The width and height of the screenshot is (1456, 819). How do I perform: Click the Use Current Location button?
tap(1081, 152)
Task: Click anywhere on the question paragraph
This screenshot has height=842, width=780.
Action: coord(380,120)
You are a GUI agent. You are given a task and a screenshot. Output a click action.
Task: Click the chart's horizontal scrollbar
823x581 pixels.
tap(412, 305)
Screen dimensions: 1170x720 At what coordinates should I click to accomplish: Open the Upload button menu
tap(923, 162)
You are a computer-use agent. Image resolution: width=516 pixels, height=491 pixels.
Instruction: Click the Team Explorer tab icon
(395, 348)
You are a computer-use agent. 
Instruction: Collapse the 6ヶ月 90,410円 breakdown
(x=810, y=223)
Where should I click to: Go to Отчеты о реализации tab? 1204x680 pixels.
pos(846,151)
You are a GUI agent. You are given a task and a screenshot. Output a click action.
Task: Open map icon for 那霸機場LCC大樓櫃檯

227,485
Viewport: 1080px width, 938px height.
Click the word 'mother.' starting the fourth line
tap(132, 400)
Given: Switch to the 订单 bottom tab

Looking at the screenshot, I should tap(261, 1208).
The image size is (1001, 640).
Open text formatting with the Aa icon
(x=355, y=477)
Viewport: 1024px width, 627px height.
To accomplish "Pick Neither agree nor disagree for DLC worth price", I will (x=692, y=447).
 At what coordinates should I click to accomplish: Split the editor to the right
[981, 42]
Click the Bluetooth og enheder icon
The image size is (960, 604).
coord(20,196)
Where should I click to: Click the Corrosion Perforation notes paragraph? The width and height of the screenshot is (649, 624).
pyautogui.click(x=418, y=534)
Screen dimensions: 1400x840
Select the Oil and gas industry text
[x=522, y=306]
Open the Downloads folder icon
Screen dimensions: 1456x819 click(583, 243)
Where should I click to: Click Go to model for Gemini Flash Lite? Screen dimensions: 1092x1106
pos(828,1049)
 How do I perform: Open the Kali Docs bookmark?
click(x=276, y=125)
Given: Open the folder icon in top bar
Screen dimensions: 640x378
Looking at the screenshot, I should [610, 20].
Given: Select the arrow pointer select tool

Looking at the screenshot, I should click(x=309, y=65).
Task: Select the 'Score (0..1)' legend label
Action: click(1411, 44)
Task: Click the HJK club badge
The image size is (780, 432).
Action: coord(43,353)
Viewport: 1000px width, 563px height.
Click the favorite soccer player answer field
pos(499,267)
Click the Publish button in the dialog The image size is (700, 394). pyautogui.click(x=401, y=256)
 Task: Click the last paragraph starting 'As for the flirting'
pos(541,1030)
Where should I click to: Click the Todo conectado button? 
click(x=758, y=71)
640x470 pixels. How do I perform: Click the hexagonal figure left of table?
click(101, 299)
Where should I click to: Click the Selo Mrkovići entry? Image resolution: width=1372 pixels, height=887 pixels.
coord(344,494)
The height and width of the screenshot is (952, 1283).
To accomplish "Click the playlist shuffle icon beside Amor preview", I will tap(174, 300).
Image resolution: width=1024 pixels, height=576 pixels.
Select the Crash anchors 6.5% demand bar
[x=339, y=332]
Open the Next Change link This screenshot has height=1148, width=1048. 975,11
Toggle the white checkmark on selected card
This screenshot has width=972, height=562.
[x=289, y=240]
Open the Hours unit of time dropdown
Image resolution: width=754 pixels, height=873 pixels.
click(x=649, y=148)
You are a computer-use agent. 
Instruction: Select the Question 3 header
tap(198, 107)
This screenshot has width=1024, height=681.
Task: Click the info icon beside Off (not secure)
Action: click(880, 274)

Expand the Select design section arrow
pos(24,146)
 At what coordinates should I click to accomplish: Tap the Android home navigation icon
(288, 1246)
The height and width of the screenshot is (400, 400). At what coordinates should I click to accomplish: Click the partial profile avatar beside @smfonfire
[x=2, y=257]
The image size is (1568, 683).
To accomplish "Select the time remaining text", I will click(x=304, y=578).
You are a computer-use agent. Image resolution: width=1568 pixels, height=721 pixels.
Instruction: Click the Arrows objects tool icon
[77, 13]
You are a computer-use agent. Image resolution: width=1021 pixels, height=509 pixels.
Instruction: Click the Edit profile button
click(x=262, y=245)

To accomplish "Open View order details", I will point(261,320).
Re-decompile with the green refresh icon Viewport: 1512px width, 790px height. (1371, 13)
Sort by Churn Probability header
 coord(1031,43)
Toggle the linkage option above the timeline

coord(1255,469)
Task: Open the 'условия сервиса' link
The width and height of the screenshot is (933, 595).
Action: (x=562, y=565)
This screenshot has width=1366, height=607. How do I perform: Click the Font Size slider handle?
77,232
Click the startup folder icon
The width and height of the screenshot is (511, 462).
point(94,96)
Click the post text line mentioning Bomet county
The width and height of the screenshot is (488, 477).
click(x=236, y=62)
********
### Your objective
Switch "horizontal scrollbar" to "vertical scrollbar" in everything from the first line down to the one containing "tap(923, 162)", and leave the rest unchanged.

### Exercise solution
The width and height of the screenshot is (1456, 819). How do I perform: Click the Use Current Location button?
tap(1081, 152)
Task: Click anywhere on the question paragraph
This screenshot has height=842, width=780.
Action: coord(380,120)
You are a GUI agent. You are given a task and a screenshot. Output a click action.
Task: Click the chart's vertical scrollbar
823x581 pixels.
tap(412, 305)
Screen dimensions: 1170x720 At what coordinates should I click to accomplish: Open the Upload button menu
tap(923, 162)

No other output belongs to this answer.